WHAT THIS TASK INVOLVES :: Nothing other than the lines from the one containing "The height and width of the screenshot is (600, 800)." through the close of the entries below should be printed, each exactly.

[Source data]
BEGIN

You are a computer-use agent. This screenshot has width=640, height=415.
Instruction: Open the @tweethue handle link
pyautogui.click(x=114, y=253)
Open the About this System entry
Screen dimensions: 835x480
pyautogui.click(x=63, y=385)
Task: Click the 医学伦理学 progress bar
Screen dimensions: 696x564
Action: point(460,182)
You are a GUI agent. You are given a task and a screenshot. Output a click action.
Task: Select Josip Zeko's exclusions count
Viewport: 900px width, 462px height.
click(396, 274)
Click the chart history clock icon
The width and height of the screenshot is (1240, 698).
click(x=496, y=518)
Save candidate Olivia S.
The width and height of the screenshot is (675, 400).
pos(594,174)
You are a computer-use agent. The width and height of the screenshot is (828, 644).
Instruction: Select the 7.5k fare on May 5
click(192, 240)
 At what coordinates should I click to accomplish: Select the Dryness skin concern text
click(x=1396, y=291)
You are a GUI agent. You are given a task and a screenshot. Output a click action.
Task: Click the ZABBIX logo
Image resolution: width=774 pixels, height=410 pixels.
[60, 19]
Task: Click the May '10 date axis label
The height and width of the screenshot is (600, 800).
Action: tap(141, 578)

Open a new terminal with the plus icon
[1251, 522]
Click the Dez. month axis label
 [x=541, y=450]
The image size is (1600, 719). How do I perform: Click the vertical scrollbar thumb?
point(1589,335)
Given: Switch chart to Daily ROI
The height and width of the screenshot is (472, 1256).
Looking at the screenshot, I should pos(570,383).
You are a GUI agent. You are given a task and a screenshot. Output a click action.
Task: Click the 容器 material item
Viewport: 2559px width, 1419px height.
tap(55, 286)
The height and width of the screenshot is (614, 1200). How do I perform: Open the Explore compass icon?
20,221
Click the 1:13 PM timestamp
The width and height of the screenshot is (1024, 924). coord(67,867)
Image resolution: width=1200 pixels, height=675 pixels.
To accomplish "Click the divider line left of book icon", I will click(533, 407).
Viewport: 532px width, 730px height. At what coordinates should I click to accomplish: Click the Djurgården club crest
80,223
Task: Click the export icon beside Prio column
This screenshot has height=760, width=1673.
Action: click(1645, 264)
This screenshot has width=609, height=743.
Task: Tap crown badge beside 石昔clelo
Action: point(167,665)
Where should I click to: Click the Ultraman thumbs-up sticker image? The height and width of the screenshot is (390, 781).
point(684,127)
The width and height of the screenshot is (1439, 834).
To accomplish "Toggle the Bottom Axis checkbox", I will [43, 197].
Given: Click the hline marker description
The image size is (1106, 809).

END

RESPONSE TO THIS EXERCISE ::
The height and width of the screenshot is (600, 800).
Action: tap(141, 578)

Open a new terminal with the plus icon
[1251, 522]
Click the Dez. month axis label
 [x=541, y=450]
The image size is (1600, 719). How do I perform: Click the vertical scrollbar thumb?
point(1589,335)
Given: Switch chart to Daily ROI
The height and width of the screenshot is (472, 1256).
Looking at the screenshot, I should pos(570,383).
You are a GUI agent. You are given a task and a screenshot. Output a click action.
Task: Click the 容器 material item
Viewport: 2559px width, 1419px height.
tap(55, 286)
The height and width of the screenshot is (614, 1200). How do I perform: Open the Explore compass icon?
20,221
Click the 1:13 PM timestamp
The width and height of the screenshot is (1024, 924). coord(67,867)
Image resolution: width=1200 pixels, height=675 pixels.
To accomplish "Click the divider line left of book icon", I will click(533, 407).
Viewport: 532px width, 730px height. At what coordinates should I click to accomplish: Click the Djurgården club crest
80,223
Task: Click the export icon beside Prio column
This screenshot has height=760, width=1673.
Action: click(1645, 264)
This screenshot has width=609, height=743.
Task: Tap crown badge beside 石昔clelo
Action: point(167,665)
Where should I click to: Click the Ultraman thumbs-up sticker image? The height and width of the screenshot is (390, 781).
point(684,127)
The width and height of the screenshot is (1439, 834).
To accomplish "Toggle the Bottom Axis checkbox", I will [43, 197].
Given: Click the hline marker description
The image size is (1106, 809).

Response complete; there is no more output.